Usually an inventory is little more than an array/collection of references to game objects, the actual implementation of building the inventory itself doesn't have anything to do with graphics or the platform really. Usually you'd make a class that represents an inventory, it'd have specific "interface" methods that allow you to interact with the inventory(sort it, add items to it, remove items, get an item in a particular slot) and your player object or something may contain an inventory object as part of its definition.

The only real part that would really be different in unity would be the graphical aspect, this varies a lot based on the game. For instance if you wanted to do something like Minecraft or a typical MMO or something where you have a "slot" based inventory where you drag pictures around, then you'd have an object representing an image slot of an item that could be dragged between slots in an inventory gui window, releasing an item would instruct the inventory to move the item(in code) so on, so forth.

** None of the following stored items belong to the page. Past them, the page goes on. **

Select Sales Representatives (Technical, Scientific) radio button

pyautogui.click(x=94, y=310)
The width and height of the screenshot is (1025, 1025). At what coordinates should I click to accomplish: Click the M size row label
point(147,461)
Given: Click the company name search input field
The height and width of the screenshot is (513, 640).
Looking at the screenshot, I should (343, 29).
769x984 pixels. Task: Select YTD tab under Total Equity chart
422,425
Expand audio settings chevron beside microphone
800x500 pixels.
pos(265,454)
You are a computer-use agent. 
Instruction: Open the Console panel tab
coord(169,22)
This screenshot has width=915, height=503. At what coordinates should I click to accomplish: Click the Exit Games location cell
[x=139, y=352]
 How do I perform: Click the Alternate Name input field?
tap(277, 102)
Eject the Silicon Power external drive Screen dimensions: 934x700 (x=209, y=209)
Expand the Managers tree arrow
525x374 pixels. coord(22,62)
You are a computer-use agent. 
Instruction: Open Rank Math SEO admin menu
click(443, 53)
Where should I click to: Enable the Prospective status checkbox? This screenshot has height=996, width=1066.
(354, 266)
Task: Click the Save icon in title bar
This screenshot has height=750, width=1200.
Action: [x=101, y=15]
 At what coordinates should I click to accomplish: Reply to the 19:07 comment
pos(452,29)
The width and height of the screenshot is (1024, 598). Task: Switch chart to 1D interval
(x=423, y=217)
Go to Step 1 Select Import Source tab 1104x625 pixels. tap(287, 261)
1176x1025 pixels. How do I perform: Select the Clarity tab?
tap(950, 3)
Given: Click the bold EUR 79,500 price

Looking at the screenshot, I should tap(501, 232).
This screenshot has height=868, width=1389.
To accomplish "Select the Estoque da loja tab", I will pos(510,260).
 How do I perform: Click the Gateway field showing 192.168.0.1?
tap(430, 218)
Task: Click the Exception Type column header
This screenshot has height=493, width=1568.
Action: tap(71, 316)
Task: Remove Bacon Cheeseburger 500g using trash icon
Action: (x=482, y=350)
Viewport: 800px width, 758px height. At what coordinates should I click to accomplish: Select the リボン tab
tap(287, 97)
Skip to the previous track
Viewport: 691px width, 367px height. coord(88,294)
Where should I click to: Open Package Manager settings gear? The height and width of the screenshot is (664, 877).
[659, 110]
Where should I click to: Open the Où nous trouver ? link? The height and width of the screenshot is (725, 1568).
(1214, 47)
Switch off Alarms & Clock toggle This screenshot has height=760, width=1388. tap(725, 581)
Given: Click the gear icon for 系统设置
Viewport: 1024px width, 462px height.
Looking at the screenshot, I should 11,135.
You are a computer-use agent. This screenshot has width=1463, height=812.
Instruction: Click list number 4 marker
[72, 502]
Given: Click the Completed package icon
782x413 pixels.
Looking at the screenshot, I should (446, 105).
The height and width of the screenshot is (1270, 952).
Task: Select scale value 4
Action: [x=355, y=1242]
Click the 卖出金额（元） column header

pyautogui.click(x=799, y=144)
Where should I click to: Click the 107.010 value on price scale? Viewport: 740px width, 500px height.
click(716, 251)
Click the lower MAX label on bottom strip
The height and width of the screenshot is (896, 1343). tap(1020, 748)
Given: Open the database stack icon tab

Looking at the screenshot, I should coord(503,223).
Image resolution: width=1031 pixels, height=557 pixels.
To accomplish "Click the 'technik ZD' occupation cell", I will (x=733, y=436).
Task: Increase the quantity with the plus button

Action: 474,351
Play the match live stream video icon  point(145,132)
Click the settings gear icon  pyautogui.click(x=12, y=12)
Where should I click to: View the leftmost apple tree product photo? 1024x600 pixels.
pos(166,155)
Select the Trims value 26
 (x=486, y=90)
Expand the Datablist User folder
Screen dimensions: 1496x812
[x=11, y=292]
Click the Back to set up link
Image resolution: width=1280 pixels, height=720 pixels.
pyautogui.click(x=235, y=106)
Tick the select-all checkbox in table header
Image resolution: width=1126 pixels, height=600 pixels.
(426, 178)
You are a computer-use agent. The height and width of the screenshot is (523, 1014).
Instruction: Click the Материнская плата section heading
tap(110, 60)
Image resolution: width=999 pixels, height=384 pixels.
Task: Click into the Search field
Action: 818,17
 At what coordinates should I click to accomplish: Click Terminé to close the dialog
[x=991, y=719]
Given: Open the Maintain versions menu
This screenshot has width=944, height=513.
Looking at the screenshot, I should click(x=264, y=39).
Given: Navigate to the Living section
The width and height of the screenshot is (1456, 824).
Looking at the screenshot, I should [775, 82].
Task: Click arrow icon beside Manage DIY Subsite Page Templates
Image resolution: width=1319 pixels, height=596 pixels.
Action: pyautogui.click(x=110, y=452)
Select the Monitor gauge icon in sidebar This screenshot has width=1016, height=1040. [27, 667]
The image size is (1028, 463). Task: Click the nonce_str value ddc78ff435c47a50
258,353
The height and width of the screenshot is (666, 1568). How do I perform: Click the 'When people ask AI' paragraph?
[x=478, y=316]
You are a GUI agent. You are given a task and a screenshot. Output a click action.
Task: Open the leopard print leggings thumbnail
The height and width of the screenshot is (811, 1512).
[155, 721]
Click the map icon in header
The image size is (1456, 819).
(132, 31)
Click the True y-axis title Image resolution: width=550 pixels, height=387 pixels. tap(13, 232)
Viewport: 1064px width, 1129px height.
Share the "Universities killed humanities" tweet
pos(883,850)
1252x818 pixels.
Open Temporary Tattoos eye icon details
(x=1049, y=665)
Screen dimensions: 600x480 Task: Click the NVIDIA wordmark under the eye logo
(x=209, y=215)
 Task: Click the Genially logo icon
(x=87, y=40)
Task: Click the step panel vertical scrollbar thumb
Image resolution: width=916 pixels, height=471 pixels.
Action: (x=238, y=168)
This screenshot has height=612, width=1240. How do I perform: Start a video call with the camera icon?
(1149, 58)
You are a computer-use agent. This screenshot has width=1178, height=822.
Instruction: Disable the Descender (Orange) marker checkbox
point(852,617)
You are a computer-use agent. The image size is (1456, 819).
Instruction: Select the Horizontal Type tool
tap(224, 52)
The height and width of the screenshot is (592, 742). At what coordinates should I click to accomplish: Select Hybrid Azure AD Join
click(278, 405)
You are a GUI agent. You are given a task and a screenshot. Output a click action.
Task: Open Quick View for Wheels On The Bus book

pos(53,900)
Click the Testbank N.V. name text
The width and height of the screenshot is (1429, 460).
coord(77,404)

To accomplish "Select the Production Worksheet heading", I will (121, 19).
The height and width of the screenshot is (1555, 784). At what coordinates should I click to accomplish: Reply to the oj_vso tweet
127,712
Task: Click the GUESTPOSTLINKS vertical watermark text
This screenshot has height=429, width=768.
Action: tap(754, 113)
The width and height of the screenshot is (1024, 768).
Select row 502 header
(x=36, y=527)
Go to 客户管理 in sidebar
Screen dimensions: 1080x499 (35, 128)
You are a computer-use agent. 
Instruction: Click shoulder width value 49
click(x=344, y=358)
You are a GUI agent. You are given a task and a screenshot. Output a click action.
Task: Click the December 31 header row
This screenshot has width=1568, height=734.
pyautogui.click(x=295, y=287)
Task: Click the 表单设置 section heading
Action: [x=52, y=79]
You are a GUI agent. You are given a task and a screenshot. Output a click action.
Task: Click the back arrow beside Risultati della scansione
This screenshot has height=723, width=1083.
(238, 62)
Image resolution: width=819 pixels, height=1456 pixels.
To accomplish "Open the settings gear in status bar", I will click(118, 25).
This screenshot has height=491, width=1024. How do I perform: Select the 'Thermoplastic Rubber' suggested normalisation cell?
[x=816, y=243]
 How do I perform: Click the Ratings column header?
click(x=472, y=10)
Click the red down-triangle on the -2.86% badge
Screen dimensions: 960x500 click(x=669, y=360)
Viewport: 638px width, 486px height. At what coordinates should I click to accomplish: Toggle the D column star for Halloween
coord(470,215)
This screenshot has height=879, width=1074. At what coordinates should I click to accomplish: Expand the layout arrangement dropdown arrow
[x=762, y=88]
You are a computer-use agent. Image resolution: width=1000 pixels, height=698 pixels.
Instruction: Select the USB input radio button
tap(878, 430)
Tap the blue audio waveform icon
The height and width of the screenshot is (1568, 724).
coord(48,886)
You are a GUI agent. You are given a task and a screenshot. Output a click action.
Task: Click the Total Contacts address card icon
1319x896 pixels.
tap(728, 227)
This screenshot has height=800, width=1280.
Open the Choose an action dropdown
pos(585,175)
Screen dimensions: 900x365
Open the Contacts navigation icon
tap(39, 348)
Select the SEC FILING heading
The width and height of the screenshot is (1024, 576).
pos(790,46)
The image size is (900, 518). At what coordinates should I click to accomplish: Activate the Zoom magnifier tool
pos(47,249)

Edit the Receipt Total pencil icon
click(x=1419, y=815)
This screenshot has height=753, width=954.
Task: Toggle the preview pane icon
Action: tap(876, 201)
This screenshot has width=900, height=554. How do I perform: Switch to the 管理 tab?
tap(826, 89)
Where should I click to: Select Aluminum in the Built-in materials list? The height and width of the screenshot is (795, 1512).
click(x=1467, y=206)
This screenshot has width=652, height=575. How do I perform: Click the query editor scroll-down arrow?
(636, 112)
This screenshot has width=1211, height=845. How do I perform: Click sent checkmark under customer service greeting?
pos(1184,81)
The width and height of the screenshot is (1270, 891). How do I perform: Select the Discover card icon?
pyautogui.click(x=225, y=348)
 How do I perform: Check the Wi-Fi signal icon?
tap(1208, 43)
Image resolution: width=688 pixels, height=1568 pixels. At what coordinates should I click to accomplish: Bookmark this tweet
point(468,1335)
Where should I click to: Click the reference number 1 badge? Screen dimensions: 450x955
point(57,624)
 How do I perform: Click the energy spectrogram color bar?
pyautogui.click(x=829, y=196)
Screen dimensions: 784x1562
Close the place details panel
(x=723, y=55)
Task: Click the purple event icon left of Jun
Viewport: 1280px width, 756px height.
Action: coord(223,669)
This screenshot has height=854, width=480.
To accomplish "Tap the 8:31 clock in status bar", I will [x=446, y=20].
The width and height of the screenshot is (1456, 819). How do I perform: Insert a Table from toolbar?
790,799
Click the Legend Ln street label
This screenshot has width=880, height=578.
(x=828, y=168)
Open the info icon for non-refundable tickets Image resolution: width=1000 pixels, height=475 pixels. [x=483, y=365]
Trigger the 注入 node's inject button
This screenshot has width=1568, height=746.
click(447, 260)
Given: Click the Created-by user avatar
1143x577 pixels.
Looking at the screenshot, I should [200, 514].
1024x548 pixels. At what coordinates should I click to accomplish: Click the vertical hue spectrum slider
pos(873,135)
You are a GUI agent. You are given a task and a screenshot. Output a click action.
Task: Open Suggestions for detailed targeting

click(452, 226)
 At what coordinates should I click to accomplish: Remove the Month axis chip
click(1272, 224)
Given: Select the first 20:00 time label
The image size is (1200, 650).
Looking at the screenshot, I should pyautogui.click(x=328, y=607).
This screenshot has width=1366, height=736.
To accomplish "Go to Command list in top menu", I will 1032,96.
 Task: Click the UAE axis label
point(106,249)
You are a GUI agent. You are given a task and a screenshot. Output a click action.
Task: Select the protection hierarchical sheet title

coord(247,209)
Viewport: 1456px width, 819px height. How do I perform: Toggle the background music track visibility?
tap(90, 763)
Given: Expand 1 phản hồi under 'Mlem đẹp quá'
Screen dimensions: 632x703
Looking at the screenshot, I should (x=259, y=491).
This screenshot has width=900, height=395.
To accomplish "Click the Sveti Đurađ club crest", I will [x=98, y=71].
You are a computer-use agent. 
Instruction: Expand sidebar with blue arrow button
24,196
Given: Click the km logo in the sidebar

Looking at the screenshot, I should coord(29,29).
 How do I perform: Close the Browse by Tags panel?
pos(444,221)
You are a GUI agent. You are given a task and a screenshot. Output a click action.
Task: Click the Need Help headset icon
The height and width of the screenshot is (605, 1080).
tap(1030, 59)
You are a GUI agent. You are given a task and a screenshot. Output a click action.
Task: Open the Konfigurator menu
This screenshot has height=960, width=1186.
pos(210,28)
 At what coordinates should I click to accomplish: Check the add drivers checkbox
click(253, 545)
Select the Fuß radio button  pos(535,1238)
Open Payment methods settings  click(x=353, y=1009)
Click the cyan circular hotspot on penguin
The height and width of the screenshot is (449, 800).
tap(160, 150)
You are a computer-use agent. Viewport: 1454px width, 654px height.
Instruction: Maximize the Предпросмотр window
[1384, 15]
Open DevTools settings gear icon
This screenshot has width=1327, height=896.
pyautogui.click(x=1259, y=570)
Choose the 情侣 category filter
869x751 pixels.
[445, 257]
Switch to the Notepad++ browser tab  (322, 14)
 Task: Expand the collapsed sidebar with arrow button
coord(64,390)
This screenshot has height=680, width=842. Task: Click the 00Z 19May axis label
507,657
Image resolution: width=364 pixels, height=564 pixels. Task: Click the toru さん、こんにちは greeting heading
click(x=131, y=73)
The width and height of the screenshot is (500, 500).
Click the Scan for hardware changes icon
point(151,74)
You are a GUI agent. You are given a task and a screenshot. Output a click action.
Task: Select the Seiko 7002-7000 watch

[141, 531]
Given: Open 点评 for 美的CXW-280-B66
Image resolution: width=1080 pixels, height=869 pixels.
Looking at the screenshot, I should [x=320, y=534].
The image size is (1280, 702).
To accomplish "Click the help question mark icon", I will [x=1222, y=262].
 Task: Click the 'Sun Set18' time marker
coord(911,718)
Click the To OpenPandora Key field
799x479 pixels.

The mechanical backend of any inventory will be similar across the board however, that should give you an idea of where to begin looking at least.

As he wrote, it is just a collection.

You could store references to the individual GameObject items in a collection. Or you could store references to the prefab accompanied with a count of those items. Or you could just store a count of items in an array and then use a lookup table to figure out which prefab is associated with the array index. Or you could do something else entirely, whatever you dream up.

For the graphics associated with the items, you could build your own base class that uses some function or even a public variable to get the desired Texture2D associated with it, so instead of storing the base GameObject you store the subclass object and then use the accessor, which you could name GuiTexture or whatever else you wanted.